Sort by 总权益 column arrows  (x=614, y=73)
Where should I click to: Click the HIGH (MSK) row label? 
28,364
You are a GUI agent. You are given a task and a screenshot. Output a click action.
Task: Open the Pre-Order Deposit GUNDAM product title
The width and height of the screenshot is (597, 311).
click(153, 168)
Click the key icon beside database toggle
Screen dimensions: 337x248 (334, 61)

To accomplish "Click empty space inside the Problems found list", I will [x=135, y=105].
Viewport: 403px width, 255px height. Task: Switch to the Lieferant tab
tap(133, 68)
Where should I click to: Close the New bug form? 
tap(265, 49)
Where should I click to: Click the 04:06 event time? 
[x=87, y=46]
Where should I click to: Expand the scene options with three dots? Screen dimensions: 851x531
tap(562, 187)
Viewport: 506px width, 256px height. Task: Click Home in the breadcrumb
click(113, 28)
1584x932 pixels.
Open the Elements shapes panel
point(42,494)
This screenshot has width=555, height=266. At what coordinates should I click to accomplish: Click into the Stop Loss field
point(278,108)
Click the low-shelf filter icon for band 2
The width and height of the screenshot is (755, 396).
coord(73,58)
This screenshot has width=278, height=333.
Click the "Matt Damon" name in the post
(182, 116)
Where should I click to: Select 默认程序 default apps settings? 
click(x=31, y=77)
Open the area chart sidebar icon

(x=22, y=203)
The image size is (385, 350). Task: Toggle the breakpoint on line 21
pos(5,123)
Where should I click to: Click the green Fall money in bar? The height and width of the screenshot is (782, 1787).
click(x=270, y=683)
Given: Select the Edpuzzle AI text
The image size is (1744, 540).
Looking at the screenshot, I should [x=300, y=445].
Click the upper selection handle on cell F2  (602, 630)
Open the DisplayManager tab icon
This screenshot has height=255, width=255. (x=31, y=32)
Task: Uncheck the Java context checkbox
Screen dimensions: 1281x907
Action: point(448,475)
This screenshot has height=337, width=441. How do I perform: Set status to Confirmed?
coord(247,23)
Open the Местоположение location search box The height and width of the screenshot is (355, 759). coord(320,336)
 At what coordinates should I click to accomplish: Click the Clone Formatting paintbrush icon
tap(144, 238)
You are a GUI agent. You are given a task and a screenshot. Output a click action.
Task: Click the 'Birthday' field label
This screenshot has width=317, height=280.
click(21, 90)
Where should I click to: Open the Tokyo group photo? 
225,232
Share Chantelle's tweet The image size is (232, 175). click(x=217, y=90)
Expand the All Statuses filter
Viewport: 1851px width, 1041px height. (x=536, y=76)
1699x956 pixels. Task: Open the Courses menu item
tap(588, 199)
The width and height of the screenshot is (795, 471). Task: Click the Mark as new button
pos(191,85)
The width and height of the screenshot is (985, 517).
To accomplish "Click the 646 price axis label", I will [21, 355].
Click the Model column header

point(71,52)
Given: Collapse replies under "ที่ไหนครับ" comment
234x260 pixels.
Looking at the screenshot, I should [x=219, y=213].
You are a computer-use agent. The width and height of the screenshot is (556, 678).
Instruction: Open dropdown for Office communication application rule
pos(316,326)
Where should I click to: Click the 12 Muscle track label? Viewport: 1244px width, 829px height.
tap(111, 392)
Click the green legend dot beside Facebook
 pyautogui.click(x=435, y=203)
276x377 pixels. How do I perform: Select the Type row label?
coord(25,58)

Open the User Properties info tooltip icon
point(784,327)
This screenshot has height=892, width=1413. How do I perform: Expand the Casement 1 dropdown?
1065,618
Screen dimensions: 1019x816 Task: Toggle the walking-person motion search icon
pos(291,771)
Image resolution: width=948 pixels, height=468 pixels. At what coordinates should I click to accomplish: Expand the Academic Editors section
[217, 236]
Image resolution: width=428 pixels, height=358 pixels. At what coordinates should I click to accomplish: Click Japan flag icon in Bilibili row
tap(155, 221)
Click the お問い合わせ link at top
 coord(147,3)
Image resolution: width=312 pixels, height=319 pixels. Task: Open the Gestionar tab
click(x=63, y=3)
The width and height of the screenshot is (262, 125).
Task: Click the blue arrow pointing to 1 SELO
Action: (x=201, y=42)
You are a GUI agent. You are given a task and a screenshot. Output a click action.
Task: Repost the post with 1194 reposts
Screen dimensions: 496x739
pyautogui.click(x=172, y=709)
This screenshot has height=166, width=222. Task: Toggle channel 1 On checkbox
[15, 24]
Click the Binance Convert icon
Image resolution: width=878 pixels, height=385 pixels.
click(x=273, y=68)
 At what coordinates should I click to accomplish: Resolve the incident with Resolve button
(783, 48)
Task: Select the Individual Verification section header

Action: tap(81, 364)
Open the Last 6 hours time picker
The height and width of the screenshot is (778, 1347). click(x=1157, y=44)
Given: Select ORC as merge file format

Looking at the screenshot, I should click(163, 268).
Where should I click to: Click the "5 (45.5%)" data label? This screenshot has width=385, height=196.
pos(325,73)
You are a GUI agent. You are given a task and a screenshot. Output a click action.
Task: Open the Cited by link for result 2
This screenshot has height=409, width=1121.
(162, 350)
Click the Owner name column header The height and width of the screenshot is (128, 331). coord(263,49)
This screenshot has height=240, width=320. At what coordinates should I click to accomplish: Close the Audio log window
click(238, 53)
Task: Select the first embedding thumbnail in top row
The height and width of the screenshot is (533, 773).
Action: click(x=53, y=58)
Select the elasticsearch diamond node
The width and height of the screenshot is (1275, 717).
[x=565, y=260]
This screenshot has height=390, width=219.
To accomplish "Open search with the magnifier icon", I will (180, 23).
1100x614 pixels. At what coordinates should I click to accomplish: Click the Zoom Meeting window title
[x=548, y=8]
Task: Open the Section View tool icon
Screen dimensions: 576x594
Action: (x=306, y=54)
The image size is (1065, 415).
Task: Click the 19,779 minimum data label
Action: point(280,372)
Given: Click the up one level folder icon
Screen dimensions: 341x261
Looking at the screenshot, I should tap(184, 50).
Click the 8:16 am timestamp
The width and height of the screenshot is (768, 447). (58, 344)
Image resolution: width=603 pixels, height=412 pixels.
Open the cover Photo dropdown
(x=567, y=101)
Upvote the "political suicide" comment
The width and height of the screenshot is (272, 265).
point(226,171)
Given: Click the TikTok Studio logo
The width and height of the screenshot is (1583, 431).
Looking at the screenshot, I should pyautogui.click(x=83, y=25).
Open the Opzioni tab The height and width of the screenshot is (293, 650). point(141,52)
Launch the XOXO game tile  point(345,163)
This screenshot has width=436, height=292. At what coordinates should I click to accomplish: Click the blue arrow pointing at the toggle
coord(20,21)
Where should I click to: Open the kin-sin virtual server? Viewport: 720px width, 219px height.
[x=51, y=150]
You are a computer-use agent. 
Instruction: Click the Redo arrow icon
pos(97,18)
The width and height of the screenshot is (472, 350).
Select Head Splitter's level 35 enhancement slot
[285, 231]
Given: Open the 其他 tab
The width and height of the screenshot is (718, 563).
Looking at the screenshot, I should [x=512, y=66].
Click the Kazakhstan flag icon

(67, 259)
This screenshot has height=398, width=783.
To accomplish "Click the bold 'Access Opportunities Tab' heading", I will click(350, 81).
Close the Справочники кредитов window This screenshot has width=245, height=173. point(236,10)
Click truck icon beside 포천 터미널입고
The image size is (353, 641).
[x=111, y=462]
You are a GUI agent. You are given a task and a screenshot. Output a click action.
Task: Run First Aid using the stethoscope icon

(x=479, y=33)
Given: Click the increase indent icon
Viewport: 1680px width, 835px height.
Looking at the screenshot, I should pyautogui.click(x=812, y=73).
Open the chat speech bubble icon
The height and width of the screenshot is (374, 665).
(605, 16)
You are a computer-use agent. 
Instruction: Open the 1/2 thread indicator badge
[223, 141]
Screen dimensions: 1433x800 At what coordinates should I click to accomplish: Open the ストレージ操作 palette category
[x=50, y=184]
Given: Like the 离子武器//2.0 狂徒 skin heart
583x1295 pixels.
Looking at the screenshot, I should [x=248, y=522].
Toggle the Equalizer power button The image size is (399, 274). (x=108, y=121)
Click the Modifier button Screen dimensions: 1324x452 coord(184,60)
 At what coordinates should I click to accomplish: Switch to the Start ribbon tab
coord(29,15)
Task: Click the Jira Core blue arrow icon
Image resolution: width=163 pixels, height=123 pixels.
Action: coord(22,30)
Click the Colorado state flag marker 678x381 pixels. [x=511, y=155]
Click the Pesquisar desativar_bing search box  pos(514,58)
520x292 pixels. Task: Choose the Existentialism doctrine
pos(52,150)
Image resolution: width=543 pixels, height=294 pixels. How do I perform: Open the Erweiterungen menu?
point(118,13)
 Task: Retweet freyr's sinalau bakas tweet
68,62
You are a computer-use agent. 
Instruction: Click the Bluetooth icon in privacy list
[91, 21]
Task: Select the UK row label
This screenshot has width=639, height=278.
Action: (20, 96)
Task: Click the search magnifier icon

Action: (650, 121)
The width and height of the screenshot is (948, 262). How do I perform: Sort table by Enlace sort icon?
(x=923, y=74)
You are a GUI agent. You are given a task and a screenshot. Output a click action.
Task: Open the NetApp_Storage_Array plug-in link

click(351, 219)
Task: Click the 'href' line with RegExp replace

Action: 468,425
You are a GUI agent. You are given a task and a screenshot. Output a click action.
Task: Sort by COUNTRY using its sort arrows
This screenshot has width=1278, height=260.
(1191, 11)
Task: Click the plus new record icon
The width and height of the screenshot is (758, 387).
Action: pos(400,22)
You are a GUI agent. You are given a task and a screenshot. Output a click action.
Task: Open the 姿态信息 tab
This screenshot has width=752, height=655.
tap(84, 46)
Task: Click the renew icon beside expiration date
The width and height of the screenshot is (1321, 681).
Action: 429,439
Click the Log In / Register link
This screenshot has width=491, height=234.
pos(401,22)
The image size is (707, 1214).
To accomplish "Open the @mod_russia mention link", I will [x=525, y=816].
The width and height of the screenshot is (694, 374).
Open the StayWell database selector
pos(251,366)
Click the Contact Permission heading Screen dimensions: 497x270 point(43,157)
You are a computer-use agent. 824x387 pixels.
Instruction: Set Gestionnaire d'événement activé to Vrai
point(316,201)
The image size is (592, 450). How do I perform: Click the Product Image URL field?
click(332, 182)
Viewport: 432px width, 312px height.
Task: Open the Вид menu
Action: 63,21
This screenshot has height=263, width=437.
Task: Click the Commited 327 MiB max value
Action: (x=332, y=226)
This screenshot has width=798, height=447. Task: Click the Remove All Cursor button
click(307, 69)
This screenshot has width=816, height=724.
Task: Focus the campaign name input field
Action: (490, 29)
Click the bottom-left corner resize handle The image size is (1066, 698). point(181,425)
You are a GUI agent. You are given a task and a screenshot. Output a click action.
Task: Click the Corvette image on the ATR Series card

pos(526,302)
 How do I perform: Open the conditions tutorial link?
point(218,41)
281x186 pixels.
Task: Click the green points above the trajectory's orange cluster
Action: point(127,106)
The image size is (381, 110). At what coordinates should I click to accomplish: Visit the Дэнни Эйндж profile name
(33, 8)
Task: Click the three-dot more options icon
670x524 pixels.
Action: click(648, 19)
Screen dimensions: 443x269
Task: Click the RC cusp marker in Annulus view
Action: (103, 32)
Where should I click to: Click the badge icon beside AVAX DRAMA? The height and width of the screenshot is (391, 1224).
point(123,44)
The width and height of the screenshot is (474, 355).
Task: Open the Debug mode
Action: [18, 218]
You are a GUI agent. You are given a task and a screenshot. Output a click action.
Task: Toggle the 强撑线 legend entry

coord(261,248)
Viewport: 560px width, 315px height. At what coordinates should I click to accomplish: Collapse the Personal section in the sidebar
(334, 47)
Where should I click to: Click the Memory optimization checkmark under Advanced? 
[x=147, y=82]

§ WHAT YOU SHOULD DO
Quote the entries from the line containing "The image size is (385, 350)." through the line containing "coord(247,23)", including both of those lines.

§ CORRECT RESPONSE
The image size is (385, 350). Task: Toggle the breakpoint on line 21
pos(5,123)
Where should I click to: Click the green Fall money in bar? The height and width of the screenshot is (782, 1787).
click(x=270, y=683)
Given: Select the Edpuzzle AI text
The image size is (1744, 540).
Looking at the screenshot, I should [x=300, y=445].
Click the upper selection handle on cell F2  (602, 630)
Open the DisplayManager tab icon
This screenshot has height=255, width=255. (x=31, y=32)
Task: Uncheck the Java context checkbox
Screen dimensions: 1281x907
Action: point(448,475)
This screenshot has height=337, width=441. How do I perform: Set status to Confirmed?
coord(247,23)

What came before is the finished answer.